Decision makers could be anyone who holds the responsibility or accountability for making buying decisions for the company.

FAB (a.k.a. features, advantages, benefits) is the way to appeal to your customer’s emotions with factual and emotional appeals.

Feature is what a product has.

Growth needs are more concerned with the concepts of realization of one’s potential and “self actualization.”

Initiators are the people who initiate the need.

Modified rebuy: when your customer is already purchasing the product but wants to change the terms, prices, suppliers, or product specifications.

Needs are essentials, those products and services you literally cannot live without. Food, shelter, clothing, transportation, and health care are all examples of needs.

New-task buy: when a company purchases a good or service for the first time.

Organization: A government (federal, local, municipal) agency or nonprofit group that purchases products or services to serve or sell to its constituents.

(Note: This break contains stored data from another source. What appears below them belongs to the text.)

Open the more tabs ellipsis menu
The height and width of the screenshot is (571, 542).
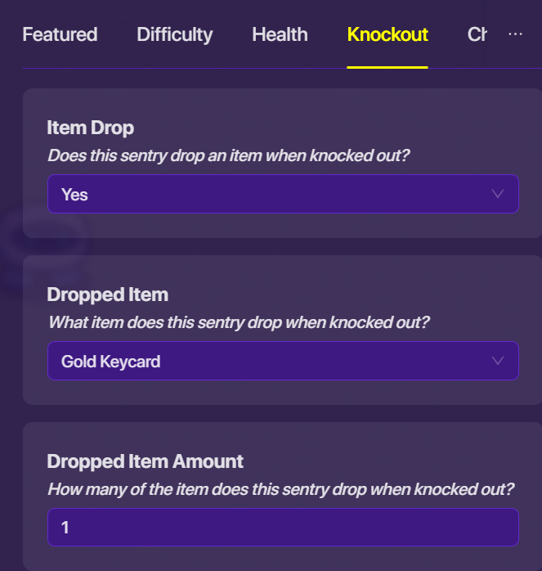[515, 34]
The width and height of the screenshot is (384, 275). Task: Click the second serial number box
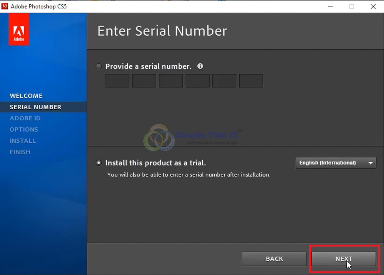(144, 81)
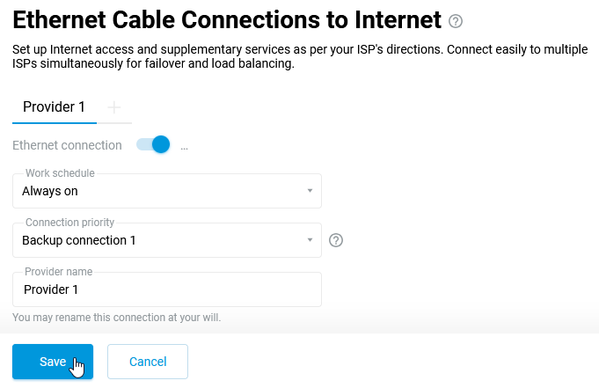The height and width of the screenshot is (388, 599).
Task: Click the "Ethernet Cable Connections to Internet" heading
Action: click(227, 19)
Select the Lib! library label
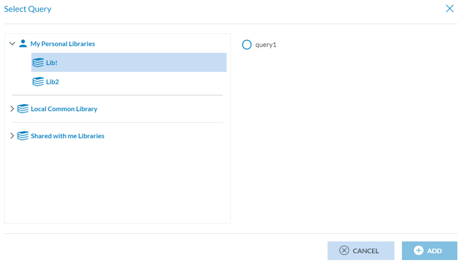Screen dimensions: 462x263 click(52, 63)
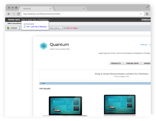156x121 pixels.
Task: Reload the page with the refresh icon
Action: coord(18,14)
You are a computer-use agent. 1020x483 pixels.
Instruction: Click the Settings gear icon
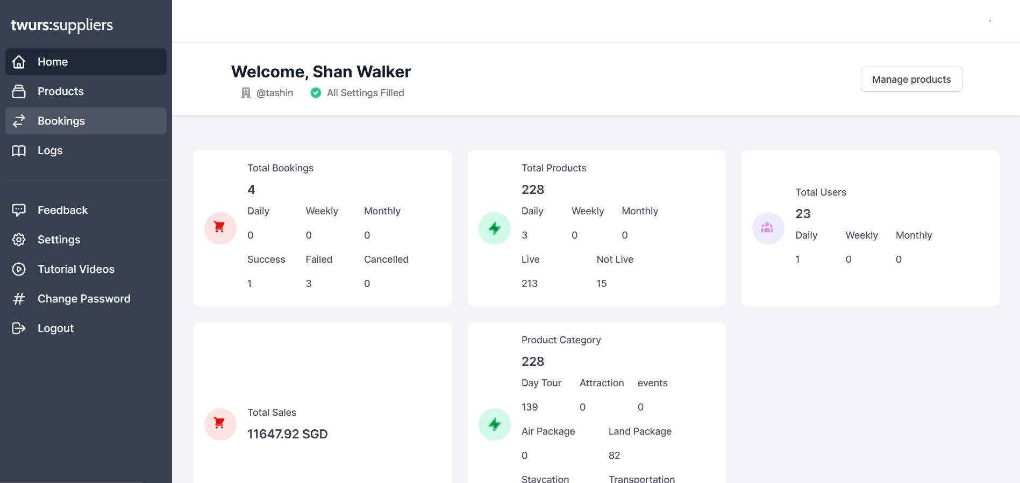pyautogui.click(x=19, y=240)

Power Level: the level in the organization that is making the buying decision.

Producer: A B2B company that purchases parts, products, or ingredients for the production of other goods or services to sell to other companies or consumers.

Reseller: A B2B company that buys finished goods to sell, lease, or rent to other companies or consumers.

Science of consumer behaviour describes and even defines how you shop and, more importantly, why you buy.

Straight rebuy: when the buyer routinely repurchases a product or service.

Strategic alliance: relationships that go to the next level and actually create a partnership that puts both parties at risk and provides opportunities for all parties to gain

Users are the people who are actually using the product or service.

Wants are products, services, and activities that can improve your quality of life; you don’t need them to exist, but rather you desire to have them because you think they will make you happy. Cell phones, vacations, sporting events, restaurants, amusement parks, cable television, and fashion are all examples of wants.